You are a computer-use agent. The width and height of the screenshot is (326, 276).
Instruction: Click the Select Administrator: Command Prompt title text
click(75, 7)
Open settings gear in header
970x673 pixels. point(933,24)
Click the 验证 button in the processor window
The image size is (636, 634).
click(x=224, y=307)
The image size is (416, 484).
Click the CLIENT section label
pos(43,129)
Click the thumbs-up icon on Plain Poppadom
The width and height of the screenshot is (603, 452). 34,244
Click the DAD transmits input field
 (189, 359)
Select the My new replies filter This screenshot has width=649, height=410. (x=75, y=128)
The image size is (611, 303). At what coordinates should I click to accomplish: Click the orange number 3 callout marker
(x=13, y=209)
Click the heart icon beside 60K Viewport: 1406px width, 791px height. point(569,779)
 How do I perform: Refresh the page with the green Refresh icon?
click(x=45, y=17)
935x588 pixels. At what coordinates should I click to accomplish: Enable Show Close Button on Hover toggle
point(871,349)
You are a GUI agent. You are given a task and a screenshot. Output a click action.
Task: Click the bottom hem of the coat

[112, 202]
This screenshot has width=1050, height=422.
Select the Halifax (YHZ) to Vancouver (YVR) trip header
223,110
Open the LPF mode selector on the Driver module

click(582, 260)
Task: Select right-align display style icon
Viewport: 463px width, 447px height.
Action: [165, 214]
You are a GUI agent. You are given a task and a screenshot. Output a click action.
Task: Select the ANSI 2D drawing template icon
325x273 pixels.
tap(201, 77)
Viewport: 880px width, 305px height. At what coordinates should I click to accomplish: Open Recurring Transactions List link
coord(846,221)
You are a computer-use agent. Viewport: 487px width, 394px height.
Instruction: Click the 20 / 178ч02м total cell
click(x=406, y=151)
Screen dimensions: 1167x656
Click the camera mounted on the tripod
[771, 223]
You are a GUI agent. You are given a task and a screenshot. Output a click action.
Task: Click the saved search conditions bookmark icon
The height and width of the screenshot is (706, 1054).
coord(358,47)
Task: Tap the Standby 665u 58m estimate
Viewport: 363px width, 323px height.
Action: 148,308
____________________
EXERCISE GOAL: Reproduce every line above. Keep it exact.

ANSWER SPACE:
You are a computer-use agent. The width and height of the screenshot is (326, 276).
Instruction: Click the Select Administrator: Command Prompt title text
click(75, 7)
Open settings gear in header
970x673 pixels. point(933,24)
Click the 验证 button in the processor window
The image size is (636, 634).
click(x=224, y=307)
The image size is (416, 484).
Click the CLIENT section label
pos(43,129)
Click the thumbs-up icon on Plain Poppadom
The width and height of the screenshot is (603, 452). 34,244
Click the DAD transmits input field
 (189, 359)
Select the My new replies filter This screenshot has width=649, height=410. (x=75, y=128)
The image size is (611, 303). At what coordinates should I click to accomplish: Click the orange number 3 callout marker
(x=13, y=209)
Click the heart icon beside 60K Viewport: 1406px width, 791px height. point(569,779)
 How do I perform: Refresh the page with the green Refresh icon?
click(x=45, y=17)
935x588 pixels. At what coordinates should I click to accomplish: Enable Show Close Button on Hover toggle
point(871,349)
You are a GUI agent. You are given a task and a screenshot. Output a click action.
Task: Click the bottom hem of the coat

[112, 202]
This screenshot has width=1050, height=422.
Select the Halifax (YHZ) to Vancouver (YVR) trip header
223,110
Open the LPF mode selector on the Driver module

click(582, 260)
Task: Select right-align display style icon
Viewport: 463px width, 447px height.
Action: [165, 214]
You are a GUI agent. You are given a task and a screenshot. Output a click action.
Task: Select the ANSI 2D drawing template icon
325x273 pixels.
tap(201, 77)
Viewport: 880px width, 305px height. At what coordinates should I click to accomplish: Open Recurring Transactions List link
coord(846,221)
You are a computer-use agent. Viewport: 487px width, 394px height.
Instruction: Click the 20 / 178ч02м total cell
click(x=406, y=151)
Screen dimensions: 1167x656
Click the camera mounted on the tripod
[771, 223]
You are a GUI agent. You are given a task and a screenshot. Output a click action.
Task: Click the saved search conditions bookmark icon
The height and width of the screenshot is (706, 1054).
coord(358,47)
Task: Tap the Standby 665u 58m estimate
Viewport: 363px width, 323px height.
Action: 148,308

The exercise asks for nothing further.